In four seasons with the Tigers, Buelow appeared in 241 games, 234 as a catcher, and compiled a .202 batting average and a .242 on-base percentage. Though a weak hitter, Buelow was reputed to be a solid defensive catcher. Former Detroit teammate and pitcher Wish Egan called Buelow "one of the most graceful catchers ever to play in the American League, "the best throwing catcher" he ever saw, and a player who had "rhythm in every move" and whose "only weakness was inability to hit." Detroit owner Frank Navin recalled: "Had he been able to hit he would have gone down in the records numbered with the best of them." Buelow led the American League's catchers with a .967 fielding percentage in 1901 and also tallied 213 putouts and 84 assists that season. However, he also led the league in 1902 with 20 errors by a catcher and in 1904 with 14 passed balls. He finished his major league career with 1,495 putouts, 474 assists, 83 errors, and 33 double plays turned.

===Cleveland and St. Louis===
In July 1904, Buelow signed a contract with the Cleveland Naps. He played for the Naps for three years, appeared in 151 games, and compiled batting averages of .176 in 1904, .172 in 1905, and .163 in 1906. Defensively, he led the American League's catchers in 1906 when he threw out 54.2% of the base runners attempting to steal a base.
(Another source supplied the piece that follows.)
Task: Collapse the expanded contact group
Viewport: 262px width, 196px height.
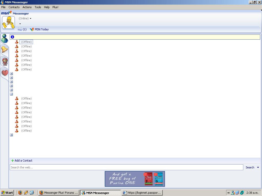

In February 1907, Cleveland traded Buelow to the St. Louis Browns in exchange for Pete O'Brien. Buelow appeared in 26 games for the Browns, 25 as a catcher, and compiled a .147 batting average in 75 at bats. He appeared in his final major league game on July 13, 1907.

===Minor leagues===
Although his major league career ended in 1907, he played two more years in the minor leagues for the Minneapolis Millers in 1908 and for the Montreal Royals in 1909. After an injury ended his playing career, he served as the manager of the Bay City Cardinals club in the Southern Michigan League during the last half of the 1909 season.

==Later years==
Buelow lived in Detroit after retiring from baseball. He was a gateman at the grandstand of Navin Field. He developed locomotor ataxia and suffered from that condition for several years. In December 1933, he was hospitalized at Grace Hospital in Detroit and died there after a stay of two weeks. He was 57 years old when he died. He was buried at Woodlawn Cemetery in Detroit.